= Semele (Schiller) =

Libretto by Friedrich Schiller

Semele (Semele. Eine lyrische Operette von zwei Szenen.) is a singspiel libretto by Friedrich Schiller, first published in the Musen-Almanach Anthologie auf das Jahr 1782. Schiller edited a pirated edition in 1800, but decided not to republish it. After his death, his friend and patron Christian Gottfried Körner published the revised edition in the fifth volume of the series Theater von Schiller, published by Cotta-Verlag.

Based on volume 3 of Ovid's Metamorphoses and set in a palace in Thebes, it begins with Juno (disguised as Semele's nurse Beroe) persuading the Theban king's daughter Semele to meet her lover Zeus.
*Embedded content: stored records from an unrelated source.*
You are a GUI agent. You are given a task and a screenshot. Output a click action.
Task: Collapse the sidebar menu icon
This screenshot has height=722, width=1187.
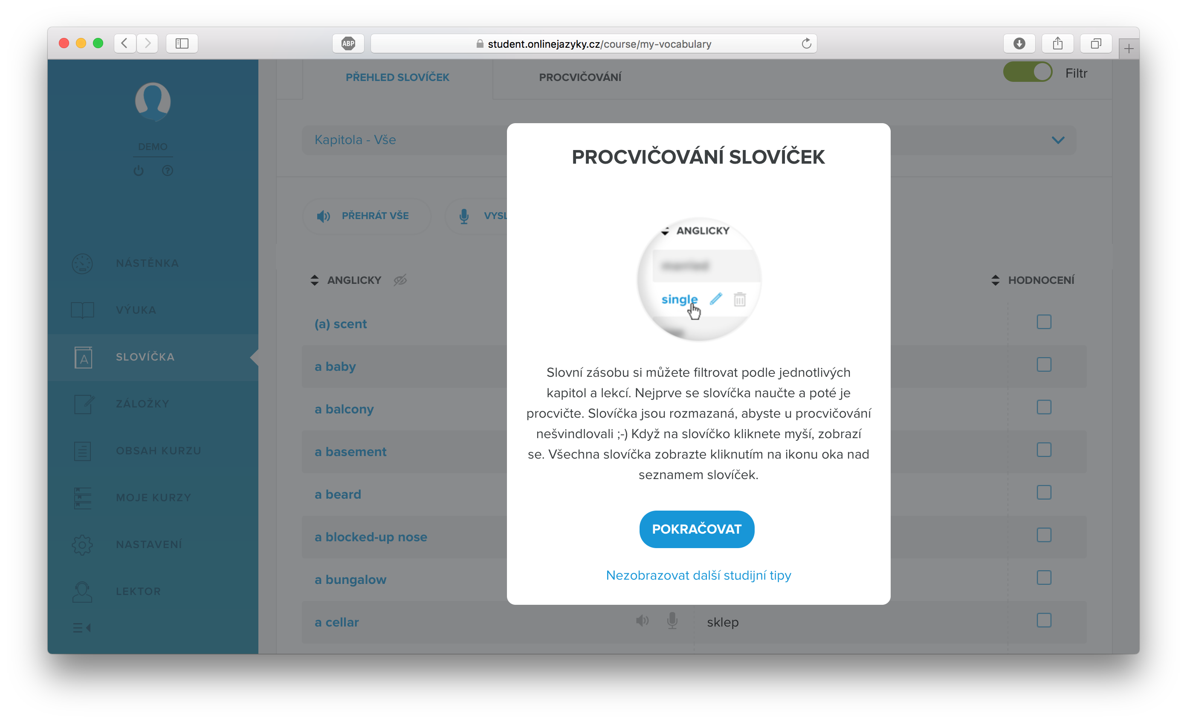(x=82, y=628)
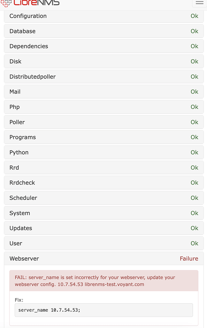Expand the Disk check panel
The width and height of the screenshot is (207, 328).
point(104,61)
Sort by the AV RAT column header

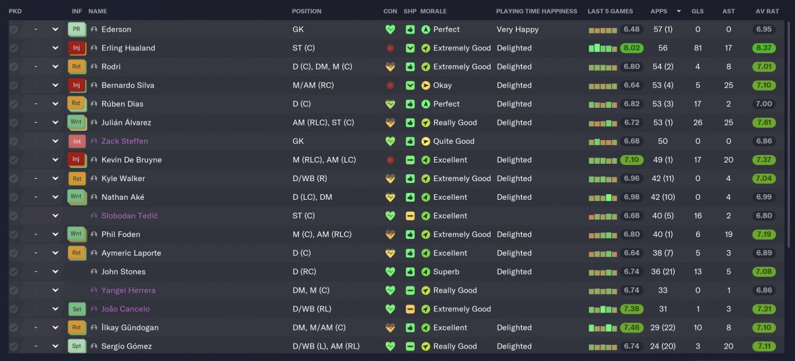tap(767, 11)
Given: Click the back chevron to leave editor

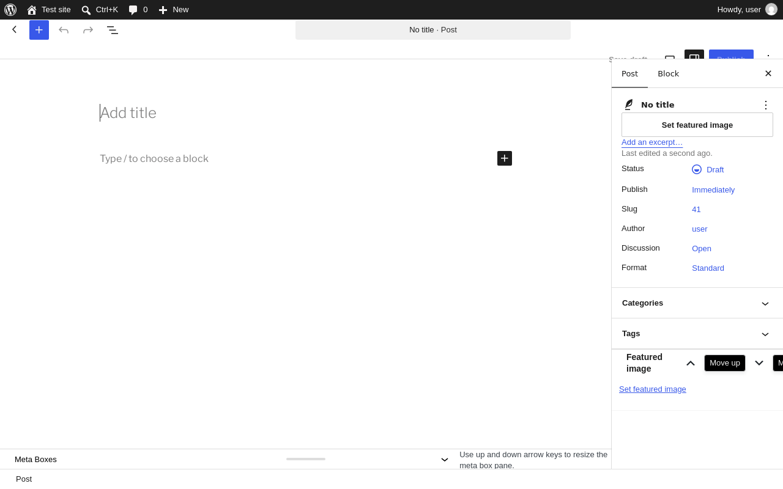Looking at the screenshot, I should (15, 29).
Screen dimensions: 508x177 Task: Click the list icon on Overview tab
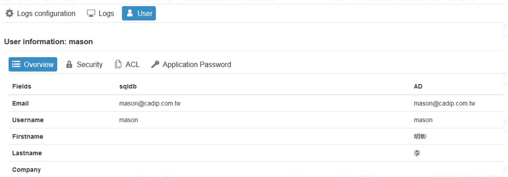click(x=16, y=64)
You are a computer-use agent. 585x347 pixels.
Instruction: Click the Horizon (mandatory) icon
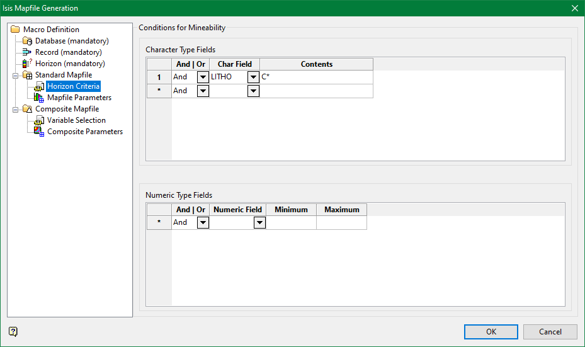tap(27, 64)
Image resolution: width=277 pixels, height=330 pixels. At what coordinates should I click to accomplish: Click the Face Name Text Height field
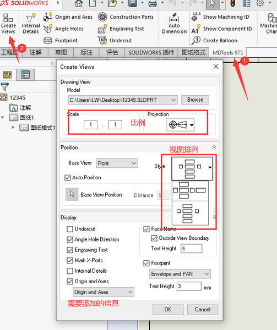pos(192,249)
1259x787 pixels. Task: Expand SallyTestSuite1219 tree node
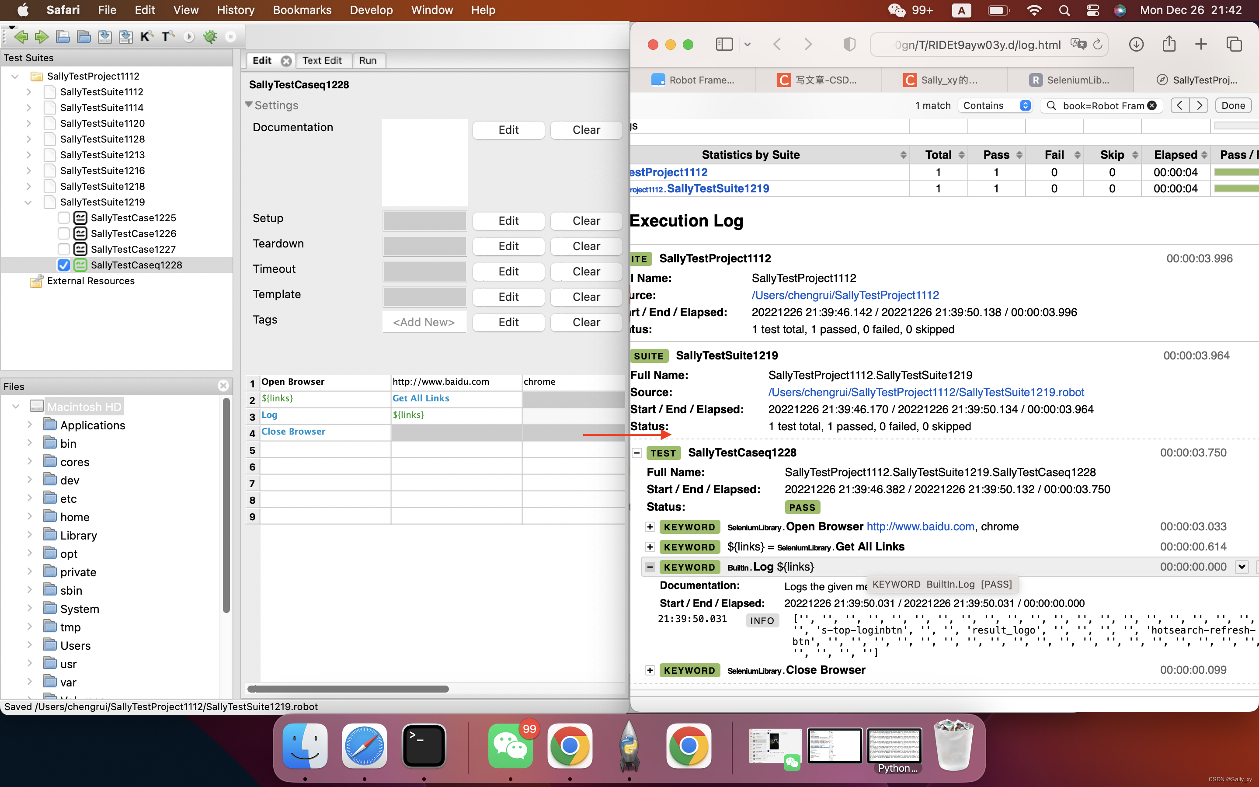coord(27,201)
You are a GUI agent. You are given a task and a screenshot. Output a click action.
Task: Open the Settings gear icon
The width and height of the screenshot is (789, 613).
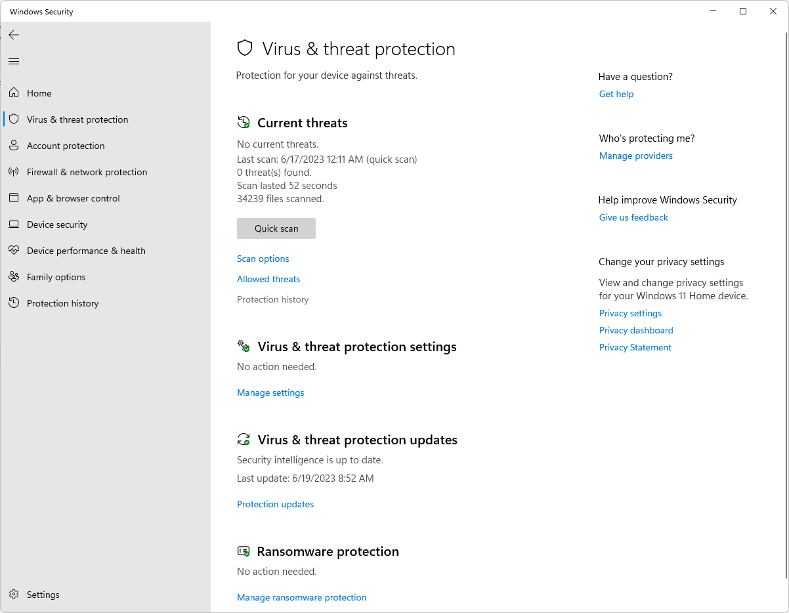(14, 595)
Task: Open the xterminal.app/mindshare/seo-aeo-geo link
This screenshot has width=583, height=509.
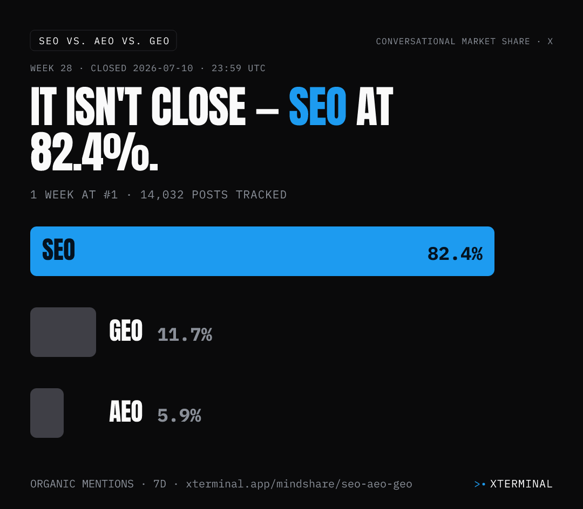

He gives in to Semele's wish to see his true form, but the sight destroys her.

== Plot==
=== Scene 1 ===
Juno wants revenge on Semele, her husband Zeus' lover, and so takes the form of Semele's nurse Beroe. She argues that Semele should ask to see Zeus' true form to make sure he really is the father of the gods. Semele agrees and adds that Zeus mocks Juno's jealousy, mocking the gods and making fun of the seemingly-absent Hera.

=== Scene 2 ===

The amorous Zeus orders his son Hermes to send the Greeks a rich harvest as a reward for their offerings. Semele remains unsatisfied when he instead conjures up a rainbow and accelerates the change from day to night. She asks him for one wish, to be fulfilled unconditionally, to which he agrees, swearing by the river Styx. She states that her wish is to see his true form and he complies.

== Reception ==
Schiller himself rejected the work in a 1789 letter to his future wife Charlotte von Schiller, writing "It really frightened me that you mentioned Semele. May Apollo and his nine muses forgive me for sinning so grossly against them!". It was originally intended that Johann Rudolf Zumsteeg would set it to music but this never occurred. In Schillers Flucht von Stuttgart nach Mannheim und Aufenthalt in Mannheim von 1782-1785, Johann Andreas Streicher stated the work was unperformable due to theatre's technical difficulties.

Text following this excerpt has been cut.